Introduction: The Law on Obligations and Contracts is a kind of positive law which deals with the nature and sources of obligations, as well as the rights and duties arising from agreements in contracts. It is important for everyone to know that in every obligation, there is a general principle on human relations, that i : “Art. 19. Every person must, in the exercise of his rights and in the performance of his duties, act with justice, give everyone his due, and observe honesty and good faith.”

Art. 1156. An obligation is a juridical necessity to give, to do or not to do. (n)

Concept of Obligation:

Obligatory in its totality – The juridical relation, generated from facts, between two parties, one of which is the creditor who can demand from the other, the debtor, a definite prestation

Correlative of Right:

Passive aspect of obligation – The definition of obligation is in its passive aspect. Meaning, that are law merely stresses the duty of the debtor when it speaks of obligation as a juridical necessity.

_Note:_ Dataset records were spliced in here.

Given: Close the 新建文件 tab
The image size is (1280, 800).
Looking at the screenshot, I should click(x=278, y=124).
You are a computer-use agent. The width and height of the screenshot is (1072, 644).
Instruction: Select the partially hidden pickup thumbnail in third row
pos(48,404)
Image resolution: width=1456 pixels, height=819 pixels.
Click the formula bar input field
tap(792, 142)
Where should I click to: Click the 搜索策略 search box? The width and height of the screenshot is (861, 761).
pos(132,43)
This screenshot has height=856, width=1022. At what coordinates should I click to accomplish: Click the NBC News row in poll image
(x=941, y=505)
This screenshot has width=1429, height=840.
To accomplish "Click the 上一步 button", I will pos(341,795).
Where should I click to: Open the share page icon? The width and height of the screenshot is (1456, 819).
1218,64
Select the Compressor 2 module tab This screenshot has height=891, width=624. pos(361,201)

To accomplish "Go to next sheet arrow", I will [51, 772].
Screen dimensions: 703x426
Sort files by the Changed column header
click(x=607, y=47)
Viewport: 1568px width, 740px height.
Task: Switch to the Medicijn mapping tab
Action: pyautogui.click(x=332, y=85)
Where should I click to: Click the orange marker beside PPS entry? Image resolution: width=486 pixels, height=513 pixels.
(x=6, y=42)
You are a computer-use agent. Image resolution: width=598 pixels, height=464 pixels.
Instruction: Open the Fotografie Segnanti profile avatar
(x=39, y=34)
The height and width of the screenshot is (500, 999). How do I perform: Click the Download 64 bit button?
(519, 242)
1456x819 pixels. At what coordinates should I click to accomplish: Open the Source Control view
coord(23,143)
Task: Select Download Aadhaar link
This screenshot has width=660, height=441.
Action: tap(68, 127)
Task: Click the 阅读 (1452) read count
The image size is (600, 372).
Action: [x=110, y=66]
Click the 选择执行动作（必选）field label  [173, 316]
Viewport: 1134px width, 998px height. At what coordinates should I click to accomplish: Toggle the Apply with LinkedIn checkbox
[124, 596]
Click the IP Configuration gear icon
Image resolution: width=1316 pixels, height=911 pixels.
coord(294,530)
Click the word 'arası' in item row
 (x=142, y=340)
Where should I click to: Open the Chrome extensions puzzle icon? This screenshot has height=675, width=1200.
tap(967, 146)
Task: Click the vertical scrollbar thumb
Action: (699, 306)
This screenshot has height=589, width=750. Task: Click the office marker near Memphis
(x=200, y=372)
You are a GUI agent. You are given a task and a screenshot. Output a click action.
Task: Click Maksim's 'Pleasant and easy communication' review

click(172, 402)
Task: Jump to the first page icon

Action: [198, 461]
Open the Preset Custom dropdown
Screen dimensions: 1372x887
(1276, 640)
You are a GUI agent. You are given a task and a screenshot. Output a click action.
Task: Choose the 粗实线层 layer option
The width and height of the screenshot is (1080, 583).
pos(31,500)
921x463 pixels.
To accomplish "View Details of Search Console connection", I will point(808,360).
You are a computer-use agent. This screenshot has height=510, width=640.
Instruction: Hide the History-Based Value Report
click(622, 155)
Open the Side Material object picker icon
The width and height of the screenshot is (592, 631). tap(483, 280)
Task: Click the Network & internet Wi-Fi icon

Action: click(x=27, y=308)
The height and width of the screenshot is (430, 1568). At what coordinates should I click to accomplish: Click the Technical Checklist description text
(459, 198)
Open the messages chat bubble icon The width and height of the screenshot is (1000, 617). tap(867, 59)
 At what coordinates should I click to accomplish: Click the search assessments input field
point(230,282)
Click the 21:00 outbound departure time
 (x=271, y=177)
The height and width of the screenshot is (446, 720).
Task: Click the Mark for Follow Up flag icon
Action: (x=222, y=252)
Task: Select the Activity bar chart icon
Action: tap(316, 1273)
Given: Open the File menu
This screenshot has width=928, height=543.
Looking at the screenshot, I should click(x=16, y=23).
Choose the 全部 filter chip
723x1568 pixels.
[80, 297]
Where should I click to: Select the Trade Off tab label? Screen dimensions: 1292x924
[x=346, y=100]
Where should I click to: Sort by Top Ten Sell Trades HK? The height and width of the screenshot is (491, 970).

Four Definite Elements of Obligation

  • An active subject – (creditor/obligee) who has the power to demand the prestation

  • A passive subject – (debtor/obligor) who is bound to perform the prestation; has the juridical necessity of adjusting his conduct to the demand of the creditor in accordance with the efficient cause

  • An object – (the prestation) is the conduct in which the debtor should act upon

  1. To give – the delivery of a movable or immovable thing

  2. To do – includes all kinds of work or services

  3. Not to do – ceasing form doing acts; includes not to give

Requisites of Prestation:

  1. Physically and juridically possible

  2. Determinate or at least determinable according to pre-established elements or criteria

  3. Must have a possible monetary value

Pecuniary Value. Traditionally, the prestation is subject of monetary appreciation. However, the prestation need not to be of economic character to have a pecuniary value because all interests, even moral ones, as long as it is acceptable by the law, have some pecuniary value.

  • Juridical tie – Efficient Cause (Judicial cause/vinculum juris) is that of which binds or connects the parties to the obligation. It is based on the sources of obligation arising from:

  1. Law must be expressly and impliedly set forth and cannot be presumed. Agreement of parties is not necessary. Example: duty of paying taxes (Internal Revenue Code)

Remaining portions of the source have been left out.